*For more insights into the humans behind the machine, please see Rumman Chowdhury’s profile
Algorithms and big data have unleashed a conversation on embedded bias. Political and social. Consequences, such as concentration of power. Irene Solaiman is bringing another critical value to the ethics equation – culture. What values and voices is generative AI mimicking? And how is it impacting people, relationships, societies?
Solaiman went from human rights to computer science. OpenAI – where she helped release GPT-2 to the public – to Hugging Face, a popular platform and community that helps users build, deploy, and train machine learning models. Here, she is focusing on ethical openness – how AI systems should be disseminated. Closed, open, or gradual access? Controlled or decentralised? Which kind is safe, responsible, beneficial – across cultural groups? Which allows insight to the data driving the algorithms?

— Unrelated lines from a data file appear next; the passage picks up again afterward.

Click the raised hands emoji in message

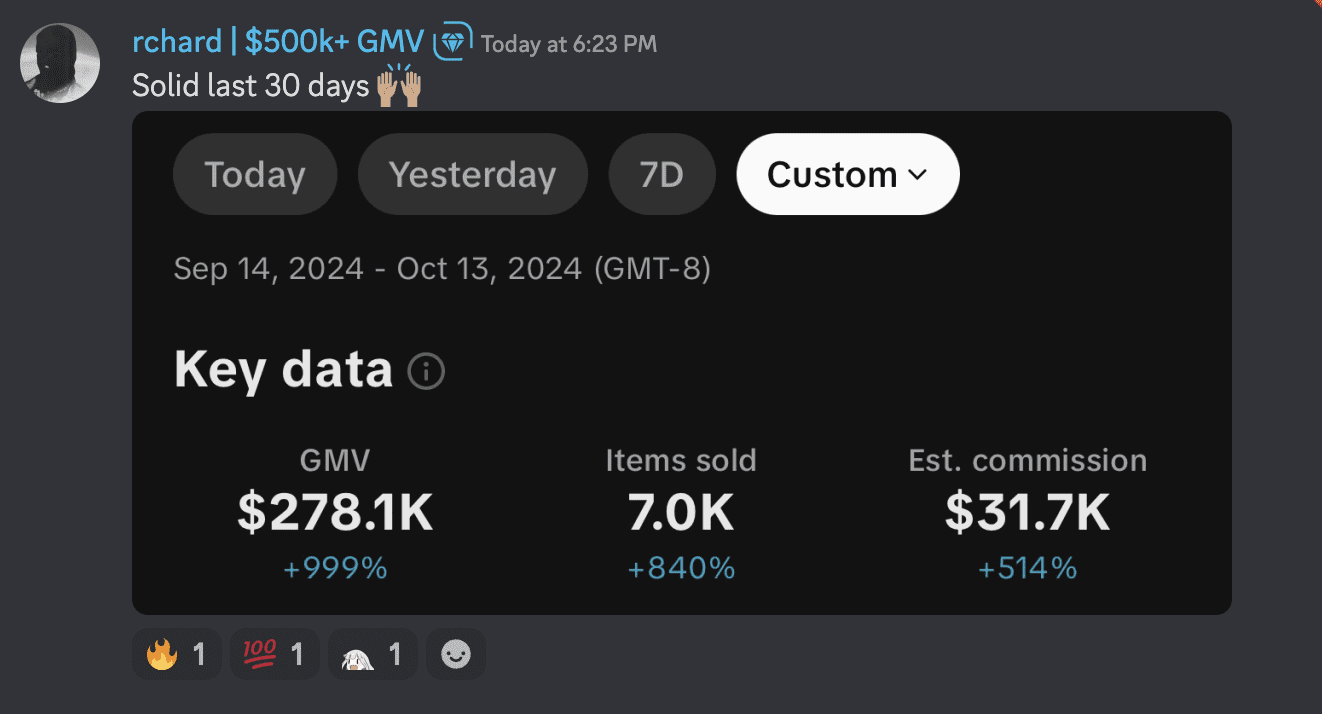point(398,86)
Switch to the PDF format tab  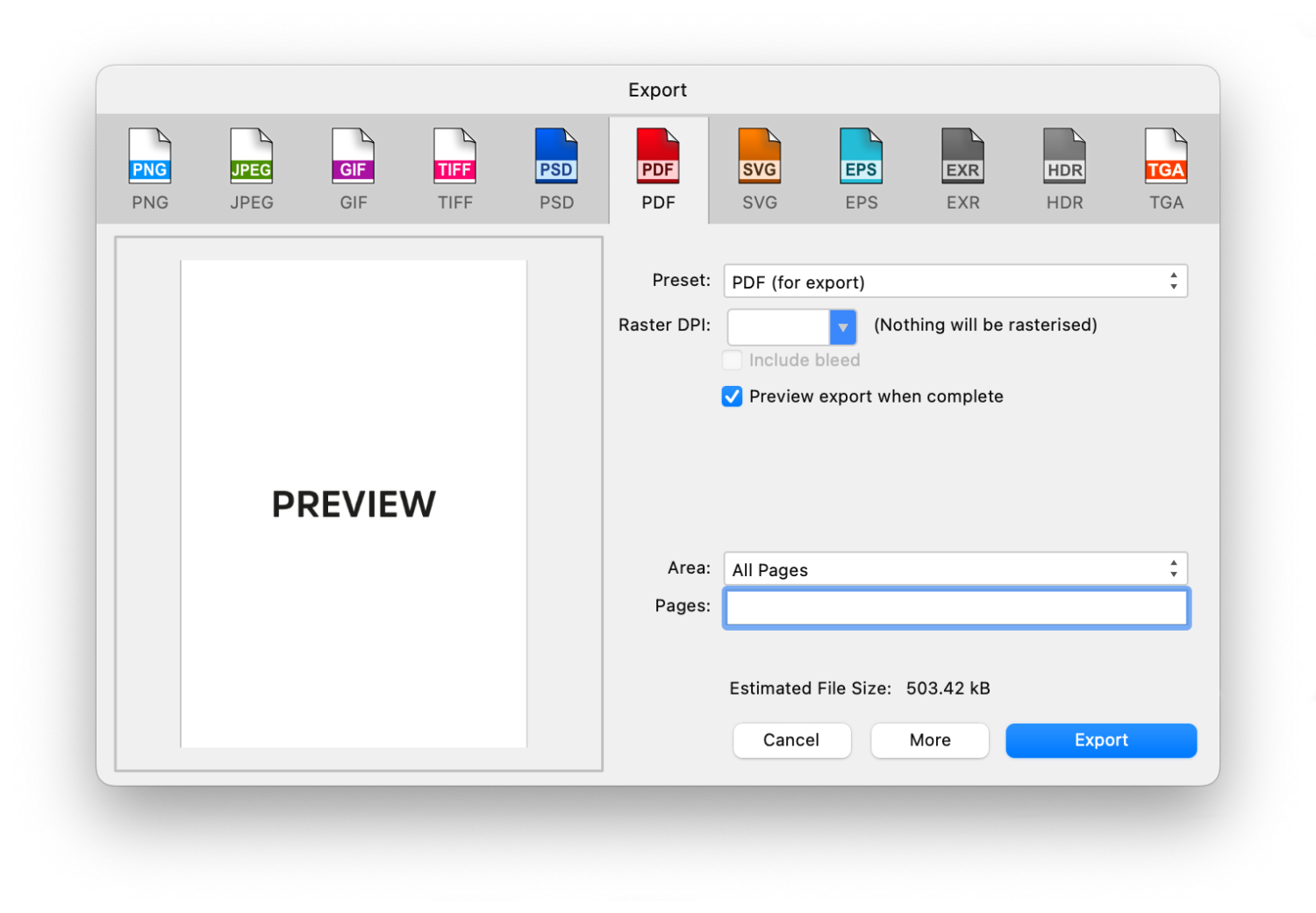(658, 167)
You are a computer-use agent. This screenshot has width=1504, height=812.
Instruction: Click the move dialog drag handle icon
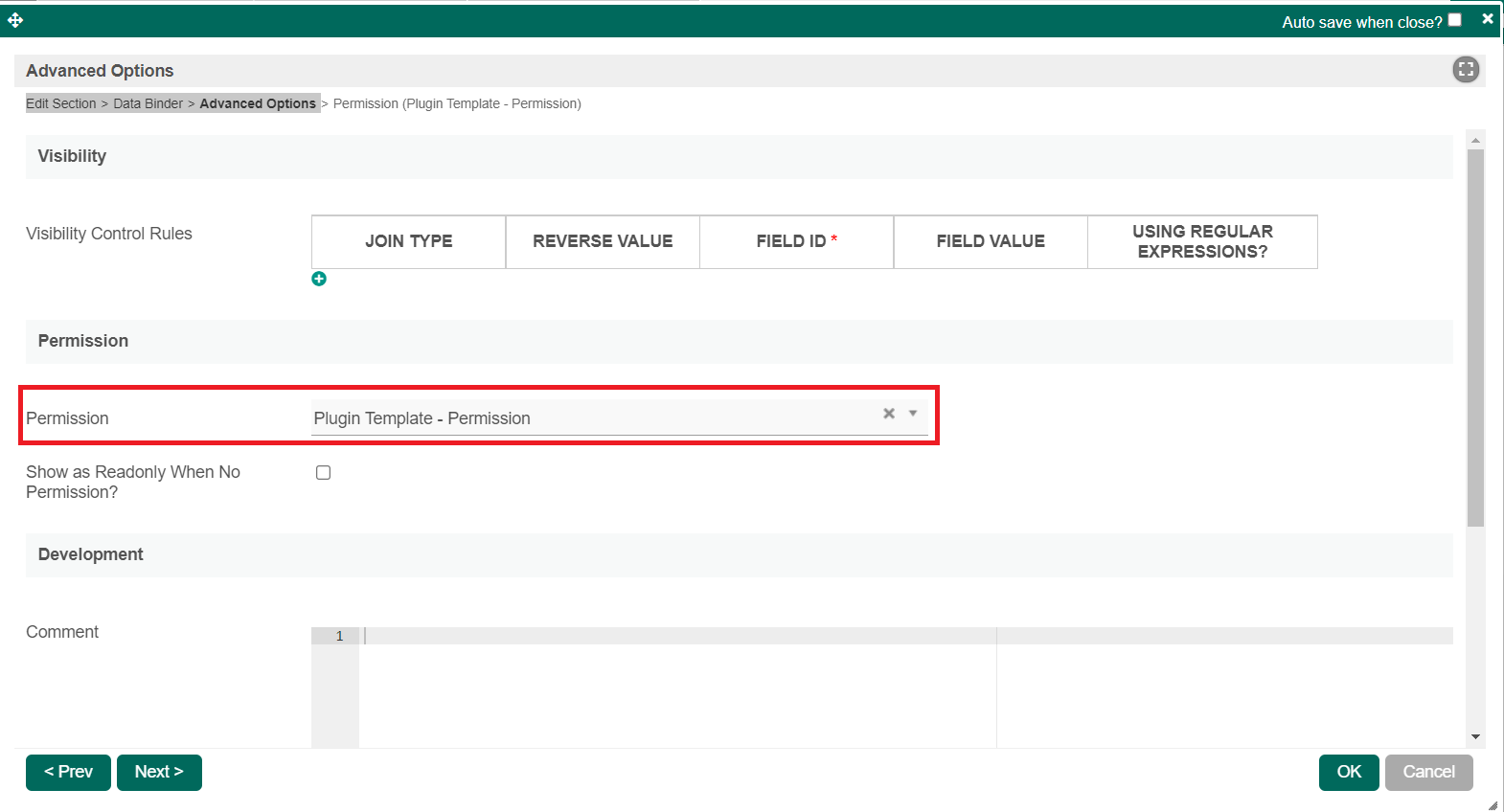click(15, 20)
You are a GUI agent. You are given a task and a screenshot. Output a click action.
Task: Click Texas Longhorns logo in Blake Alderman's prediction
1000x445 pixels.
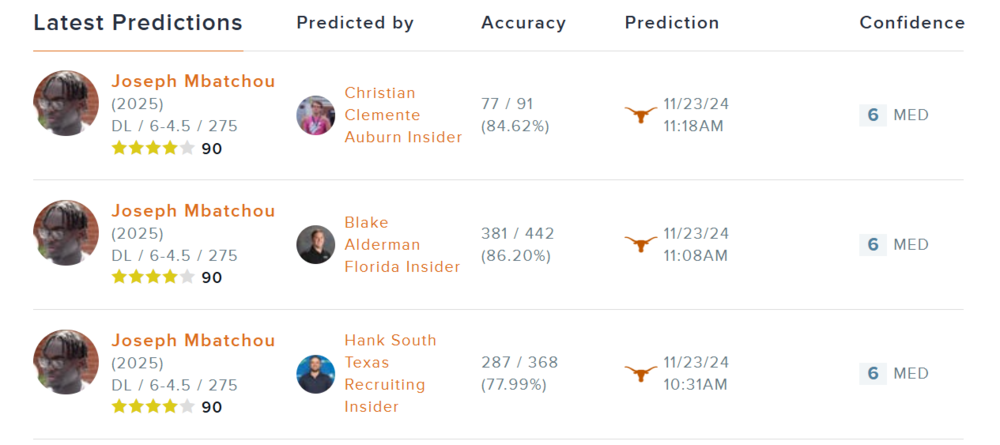point(641,244)
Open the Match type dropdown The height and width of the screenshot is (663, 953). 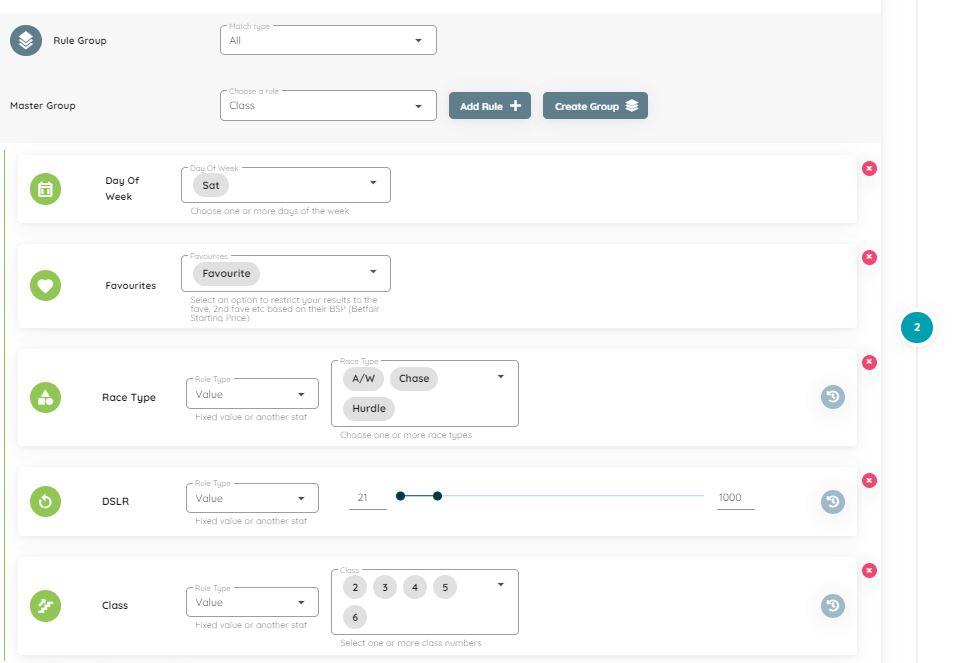click(328, 41)
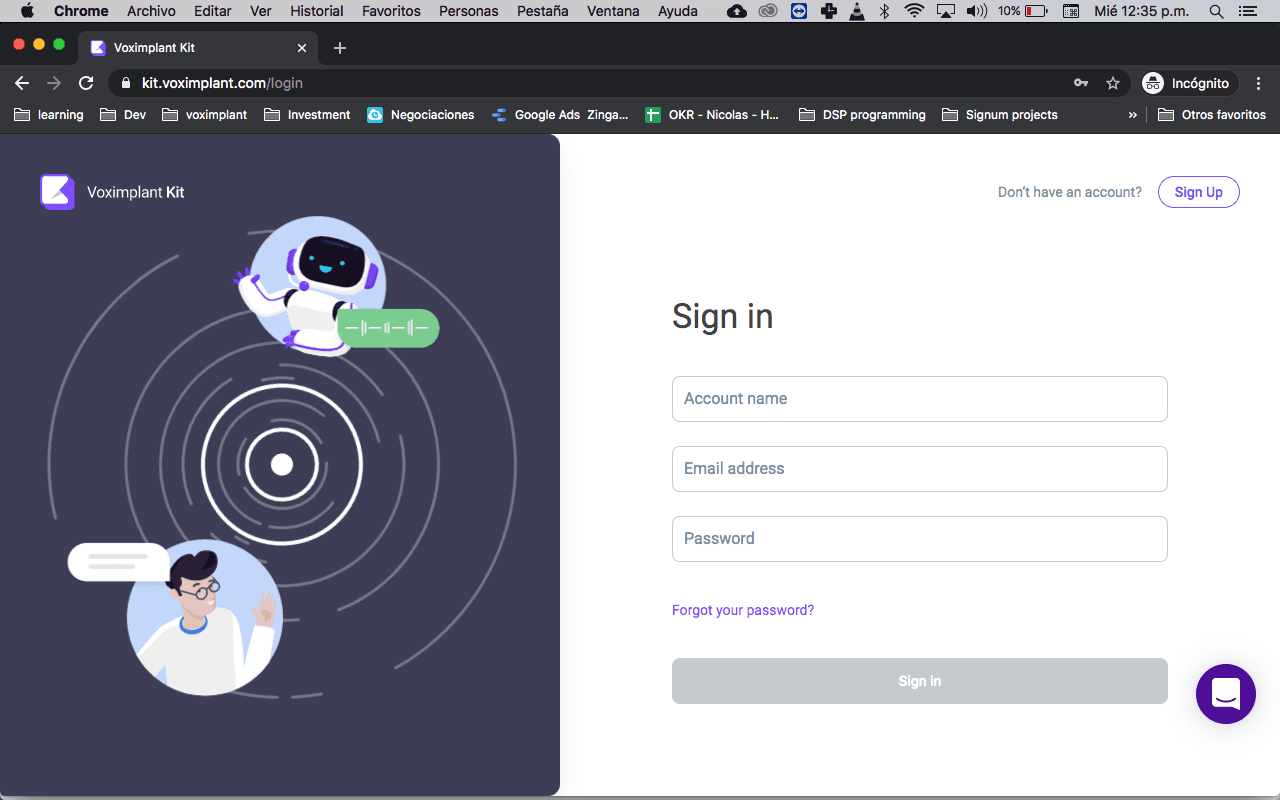Click the Forgot your password link

[743, 610]
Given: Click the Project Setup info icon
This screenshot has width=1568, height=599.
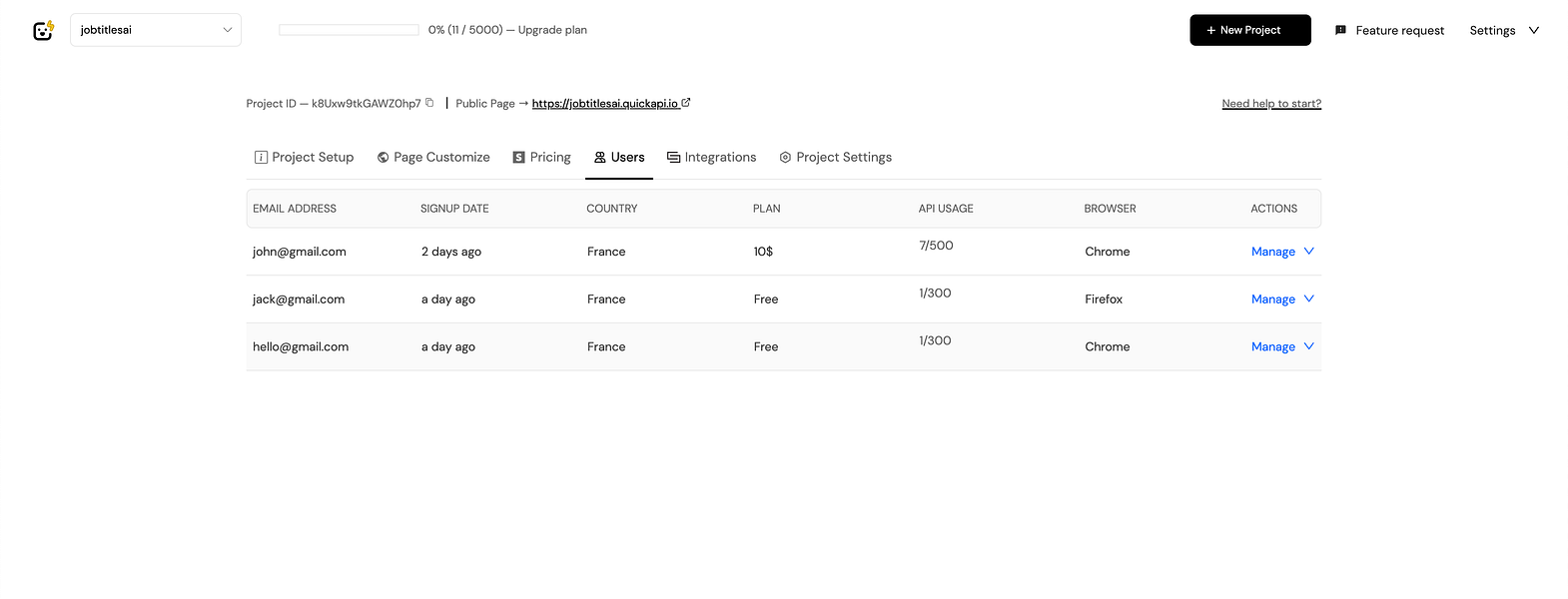Looking at the screenshot, I should (x=261, y=157).
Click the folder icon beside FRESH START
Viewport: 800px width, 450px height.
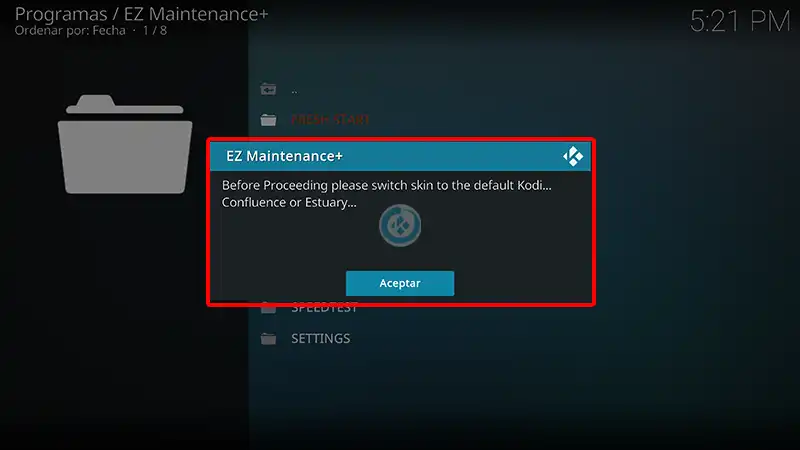(268, 120)
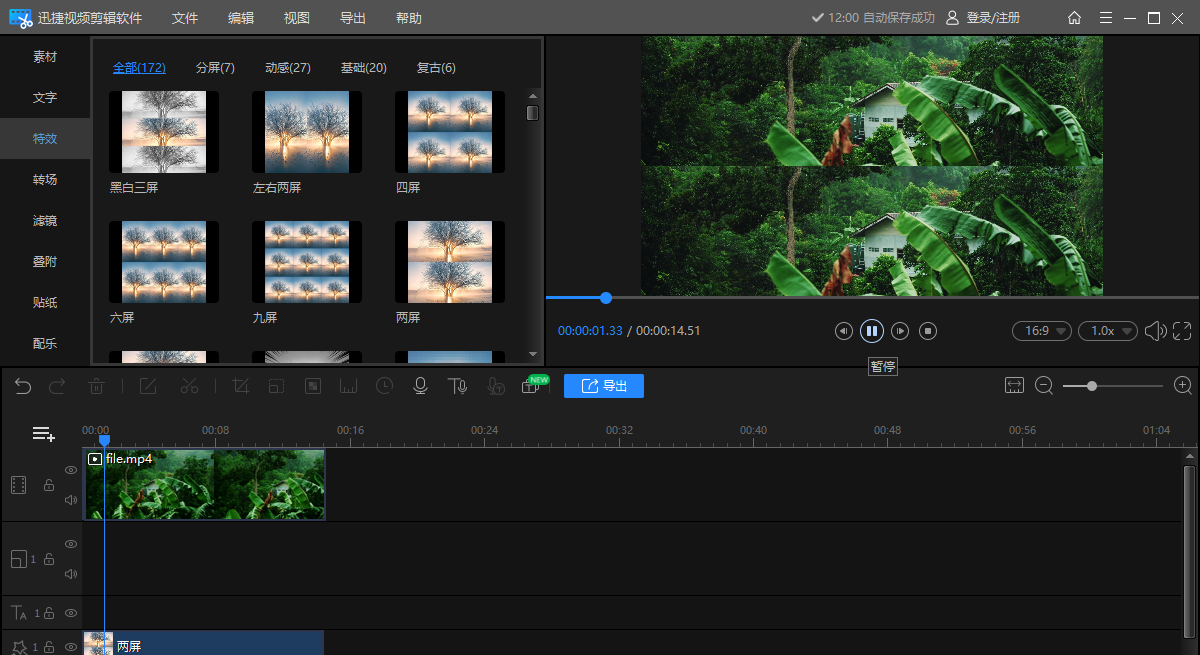This screenshot has height=655, width=1200.
Task: Click the home icon in the title bar
Action: click(1074, 18)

The mechanics matter. Consider the increasing faith we are placing in genAI as decision-maker. There are the more obvious concerns in evidence – systems that hire white and male over others. Classify people of colour as fast-food workers or low-income earners. Answer with claims that women cannot handle numbers. And there are the more “stealth” practices – what do we deem as “sensitive”? How is “beauty” classified? What cultural norms and customs, social skills and personal values have been fed into large language models (LLMs)?
It is to no surprise that AI systems largely echo cultural values of “WEIRD” societies (Western, Education, Industrialised, Rich Democratic) – yet they are being deployed across diverse communities. Could taking the training data behind an LLM out of the lab and into the public square help get better feedback, course correct?
Solaiman believes that cultural value alignment will never be solved: “We’re always going to be figuring out how to empower different groups of people.” And so she spends time researching public policy and social impact around value alignment. Responsible releases. Misuse and malicious use. She is leading conversations on these urgent questions. Advising AI initiatives at OECD and IEEE. Because the near and now threats revolve around the human element. “We’ve hooked up a lot of our personal lives to social media to our bank accounts. I don’t fear AI systems getting access to nuclear codes. I fear people giving technical systems or autonomous systems this incredible power and access,” she explains.
At SYNAPSE, Irene Solaiman will talk about prompting OpenAI’s GPT-2 and GPT-3 in Bangla – the first time done from an OpenAI publication – and what she found. Whether LLMs should be open or closed. Why value alignment is important. And how not to overwrite, but empower, cultural differences.